**Source document**
--------

Why two different patches? Well, the first patch simply removes the part of the interpreter that sets the "Tandy bit". This little piece of censorship/marketing from Tandy is an interesting historical footnote. Some may choose to apply this single patch but otherwise use the version C interpreter for whatever reason suits them. Others may choose to use version D but otherwise omit that single patch in order to preserve the experience Tandy would have preferred to give them. That change is given its own identity to enable such choices or for further investigation.

The bulk of the version D update is contained in the second patch. With both patches applied, the resulting binaries from the build will match the corresponding bits from those Infocom diskette images in the Color Computer Archive that have the Version D interpreter.

Questions Raised or Answered?

For the record, the Professor seems to have been unaware of the existence of version D of the interpreter. This raises the question of whether version D might have been the work of some lone hacker or whatever. The fact that most of the version D changes seem to be simple features and bug fixes suggests that this is the sort of mundane work that we might expect from a typical software house as it continues to operate its business. That coupled with the several copies of version D in the repository being identical leads me to believe that version D was simply a maintenance update from Infocom.

However, the removal of the "Tandy bit" in version D seems noteworthy. Why would Infocom simply remove this piece of the Z interpreter? Was there some change in the corporate relationship between Infocom and Tandy that made Infocom want to revert this piece of Tandy-specific functionality? Or perhaps that unknown Infocom maintenance programmer was offended by this single bit (literally) of censorship, and simply removed it to soothe his own conscience? We may never know.

Having access to the source for this historic piece of software has been amazing. Interesting code structures and techniques and tantalizing comments abound. Beyond that, I have identified a number of places to make code changes for certain fixes and enhancements, like support for lowercase characters, different text screen dimensions, Drivewire support, etc. I plan to have more patches before long, but CoCoFEST! is'll just have to stay tuned!

Monday, November 20, 2017

Building Infocom Disk Images for CoCo

In the previous posts in this series, I have discussed pairing original Infocom Z interpreter software with new Z code story files in order to enable new interactive fiction games to run on the CoCo. In this post, I intend to tie-up some loose ends and to detail the actual process involved.

Image Issues

The outcome of this whole process will be to build a diskette image. The resulting image can be used as-is in MAME or another emulator, it can be loaded on a real CoCo with a CoCoSDC device or using DriveWire, or it can be used to write an actual physical diskette. Choosing and following the appropriate process for any of the above will be left as an exercise or the reader.

--------

**What the exercise asks**
In the Infocom post, swap "Professor" for "Doctor" and write out everything from "For the record, the" down to "update from Infocom.". You won't need the material that comes next.

**Data supplied**
--------

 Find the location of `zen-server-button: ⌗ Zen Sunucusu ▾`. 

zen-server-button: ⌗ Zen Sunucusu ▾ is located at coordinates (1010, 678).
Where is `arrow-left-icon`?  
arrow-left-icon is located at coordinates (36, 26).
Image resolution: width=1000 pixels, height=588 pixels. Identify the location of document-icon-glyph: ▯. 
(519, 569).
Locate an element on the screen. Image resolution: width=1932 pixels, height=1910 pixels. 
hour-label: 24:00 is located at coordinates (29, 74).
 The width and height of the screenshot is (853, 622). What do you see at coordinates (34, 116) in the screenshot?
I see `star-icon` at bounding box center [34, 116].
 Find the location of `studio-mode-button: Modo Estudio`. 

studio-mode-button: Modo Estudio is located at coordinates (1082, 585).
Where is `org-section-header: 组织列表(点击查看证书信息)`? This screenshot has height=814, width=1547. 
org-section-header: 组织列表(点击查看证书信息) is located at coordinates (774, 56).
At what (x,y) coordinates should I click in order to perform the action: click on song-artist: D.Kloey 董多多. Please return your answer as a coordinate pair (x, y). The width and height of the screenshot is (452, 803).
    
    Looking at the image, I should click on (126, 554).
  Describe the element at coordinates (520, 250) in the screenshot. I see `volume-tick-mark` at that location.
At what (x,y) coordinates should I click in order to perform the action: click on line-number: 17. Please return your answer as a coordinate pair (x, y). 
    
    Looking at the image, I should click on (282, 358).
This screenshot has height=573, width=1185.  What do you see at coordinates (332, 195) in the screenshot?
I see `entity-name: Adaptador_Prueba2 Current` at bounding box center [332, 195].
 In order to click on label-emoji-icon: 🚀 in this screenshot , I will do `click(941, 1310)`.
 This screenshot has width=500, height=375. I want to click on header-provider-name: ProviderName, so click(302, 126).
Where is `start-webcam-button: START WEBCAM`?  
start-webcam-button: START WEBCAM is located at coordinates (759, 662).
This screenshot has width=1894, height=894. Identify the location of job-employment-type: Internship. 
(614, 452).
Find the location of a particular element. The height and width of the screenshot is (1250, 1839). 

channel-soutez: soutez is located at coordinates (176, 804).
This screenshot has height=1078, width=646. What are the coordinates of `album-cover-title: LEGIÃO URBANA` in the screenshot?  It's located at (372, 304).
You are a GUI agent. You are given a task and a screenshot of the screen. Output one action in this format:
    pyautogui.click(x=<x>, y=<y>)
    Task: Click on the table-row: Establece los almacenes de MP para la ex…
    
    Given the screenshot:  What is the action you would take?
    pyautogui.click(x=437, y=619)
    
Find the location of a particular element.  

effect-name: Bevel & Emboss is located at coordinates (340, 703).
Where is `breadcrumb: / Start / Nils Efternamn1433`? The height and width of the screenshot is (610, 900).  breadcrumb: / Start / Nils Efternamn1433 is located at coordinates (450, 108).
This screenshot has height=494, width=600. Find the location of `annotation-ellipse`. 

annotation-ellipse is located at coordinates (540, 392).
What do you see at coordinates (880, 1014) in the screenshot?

--------

**Task solution**
For the record, the Doctor seems to have been unaware of the existence of version D of the interpreter. This raises the question of whether version D might have been the work of some lone hacker or whatever. The fact that most of the version D changes seem to be simple features and bug fixes suggests that this is the sort of mundane work that we might expect from a typical software house as it continues to operate its business. That coupled with the several copies of version D in the repository being identical leads me to believe that version D was simply a maintenance update from Infocom.